#### INPUT MATERIAL

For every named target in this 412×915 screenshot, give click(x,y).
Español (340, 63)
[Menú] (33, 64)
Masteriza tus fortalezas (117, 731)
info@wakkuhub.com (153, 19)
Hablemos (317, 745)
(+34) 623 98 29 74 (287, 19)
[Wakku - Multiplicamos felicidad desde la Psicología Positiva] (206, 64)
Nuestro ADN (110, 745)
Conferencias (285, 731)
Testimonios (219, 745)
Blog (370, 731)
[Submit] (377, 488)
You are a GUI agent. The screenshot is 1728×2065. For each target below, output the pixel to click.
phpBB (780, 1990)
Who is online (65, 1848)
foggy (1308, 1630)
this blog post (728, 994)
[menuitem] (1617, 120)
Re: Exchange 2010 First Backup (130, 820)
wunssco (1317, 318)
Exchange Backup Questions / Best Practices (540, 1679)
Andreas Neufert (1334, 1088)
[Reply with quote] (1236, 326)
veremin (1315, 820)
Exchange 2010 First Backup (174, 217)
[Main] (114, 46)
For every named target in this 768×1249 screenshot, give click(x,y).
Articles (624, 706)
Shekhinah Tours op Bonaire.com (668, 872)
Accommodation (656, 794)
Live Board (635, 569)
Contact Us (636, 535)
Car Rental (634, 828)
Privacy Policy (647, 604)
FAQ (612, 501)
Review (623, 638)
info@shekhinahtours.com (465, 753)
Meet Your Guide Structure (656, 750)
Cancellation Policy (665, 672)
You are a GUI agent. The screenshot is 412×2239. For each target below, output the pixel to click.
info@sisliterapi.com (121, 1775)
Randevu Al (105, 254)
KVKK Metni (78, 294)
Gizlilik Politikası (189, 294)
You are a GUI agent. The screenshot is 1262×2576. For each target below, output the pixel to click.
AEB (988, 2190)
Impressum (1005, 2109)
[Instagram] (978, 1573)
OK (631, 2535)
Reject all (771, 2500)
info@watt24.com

########

TASK =
A verbatim copy of all the records is to be produced.

RESPONSE TO THE TASK =
For every named target in this 412×915 screenshot, give click(x,y).
Español (340, 63)
[Menú] (33, 64)
Masteriza tus fortalezas (117, 731)
info@wakkuhub.com (153, 19)
Hablemos (317, 745)
(+34) 623 98 29 74 (287, 19)
[Wakku - Multiplicamos felicidad desde la Psicología Positiva] (206, 64)
Nuestro ADN (110, 745)
Conferencias (285, 731)
Testimonios (219, 745)
Blog (370, 731)
[Submit] (377, 488)
You are a GUI agent. The screenshot is 1728×2065. For each target below, output the pixel to click.
phpBB (780, 1990)
Who is online (65, 1848)
foggy (1308, 1630)
this blog post (728, 994)
[menuitem] (1617, 120)
Re: Exchange 2010 First Backup (130, 820)
wunssco (1317, 318)
Exchange Backup Questions / Best Practices (540, 1679)
Andreas Neufert (1334, 1088)
[Reply with quote] (1236, 326)
veremin (1315, 820)
Exchange 2010 First Backup (174, 217)
[Main] (114, 46)
For every named target in this 768×1249 screenshot, give click(x,y).
Articles (624, 706)
Shekhinah Tours op Bonaire.com (668, 872)
Accommodation (656, 794)
Live Board (635, 569)
Contact Us (636, 535)
Car Rental (634, 828)
Privacy Policy (647, 604)
FAQ (612, 501)
Review (623, 638)
info@shekhinahtours.com (465, 753)
Meet Your Guide Structure (656, 750)
Cancellation Policy (665, 672)
You are a GUI agent. The screenshot is 412×2239. For each target below, output the pixel to click.
info@sisliterapi.com (121, 1775)
Randevu Al (105, 254)
KVKK Metni (78, 294)
Gizlilik Politikası (189, 294)
You are a GUI agent. The screenshot is 1262×2576. For each target below, output the pixel to click.
AEB (988, 2190)
Impressum (1005, 2109)
[Instagram] (978, 1573)
OK (631, 2535)
Reject all (771, 2500)
info@watt24.com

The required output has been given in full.